For Erik Lentz, it all started with Star Trek. Every few episodes of Star Trek: The Next Generation, Captain Jean-Luc Picard would raise his hand and order, “Warp one, engage!” Then stars became dashes, and light-years flashed by at impossible speed. And Lentz, still in elementary school, wondered whether warp drive might also work in real life.

“At some point, I realized that the technology didn’t exist,” Lentz says. He studied physics at the University of Washington, wrote his Ph.D. dissertation on dark matter and generally became far too busy to be concerned with science fiction. But then, at the start of the coronavirus pandemic, Lentz found himself alone in Göttingen, Germany, where he was doing postdoctoral work. He suddenly had plenty of free time on his hands—and childhood fancies in his head.

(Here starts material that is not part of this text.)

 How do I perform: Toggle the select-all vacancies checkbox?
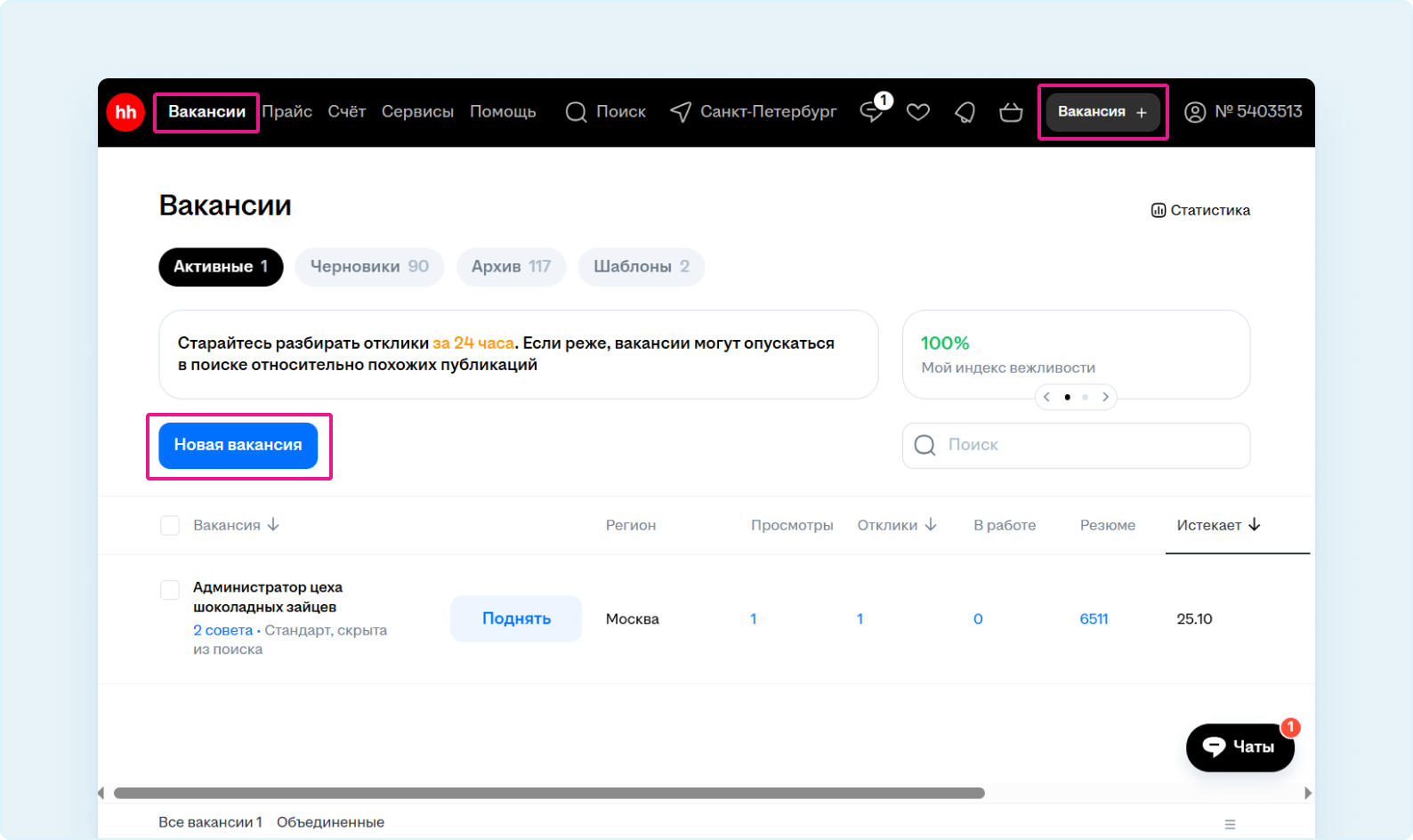pos(170,525)
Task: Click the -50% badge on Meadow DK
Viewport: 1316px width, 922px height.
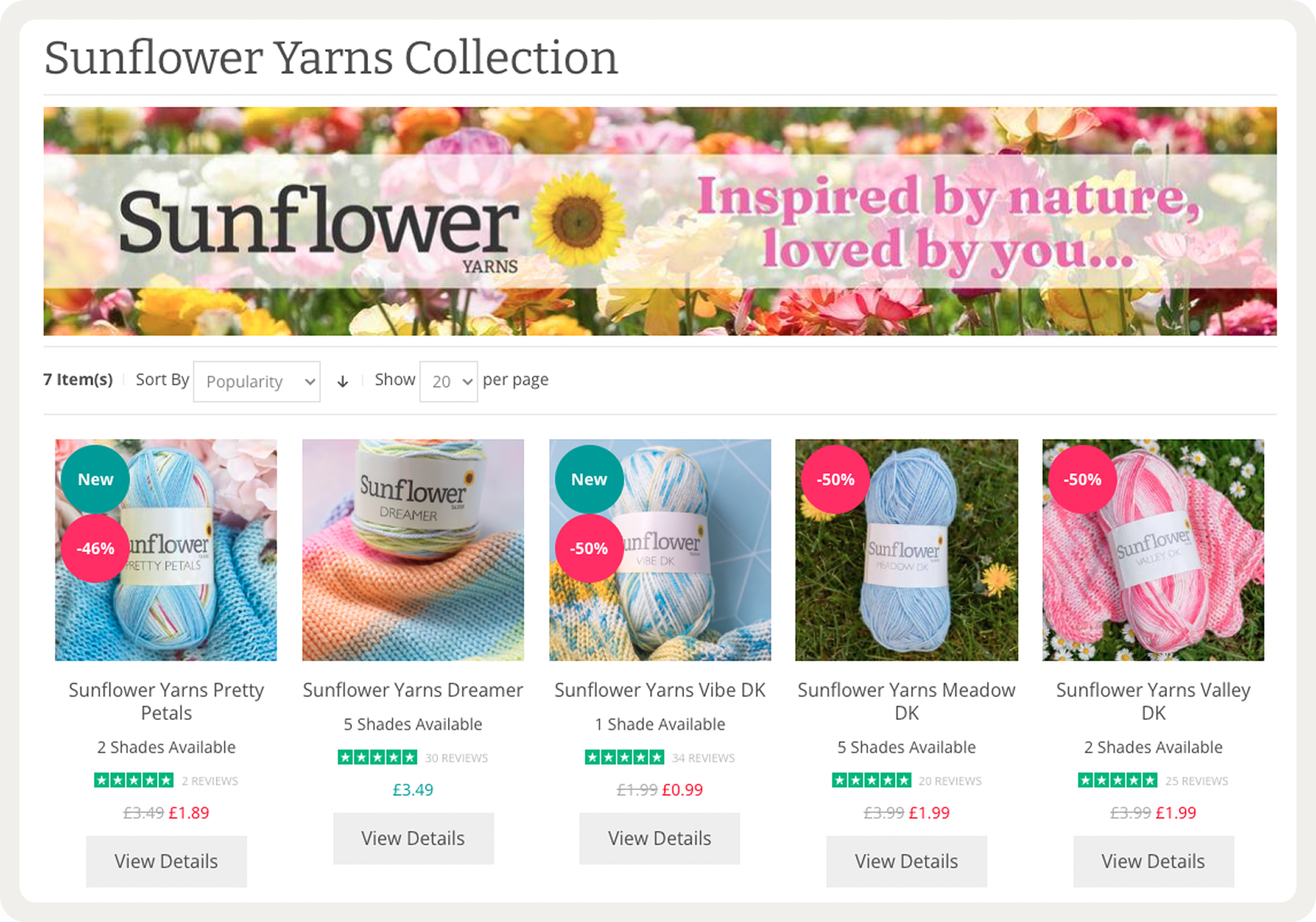Action: point(836,479)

Lentz read everything he could find on warp drives in the scientific literature, which was not very much. Then he began to think about it for himself. After a few weeks, something occurred to him that everyone else seemed to have overlooked. Lentz put his idea on paper and discussed it with more experienced colleagues. A year later it was published in a physics journal.

It quickly became clear that Lentz was not the only person dreaming about warp drives. Media outlets all over the world picked up the story, and a dozen journalists asked for interviews. A discussion on the online forum Reddit attracted 2,700 comments and 33,000 likes. One Internet user wrote, “Anyone else feel like they were born 300 years too soon?”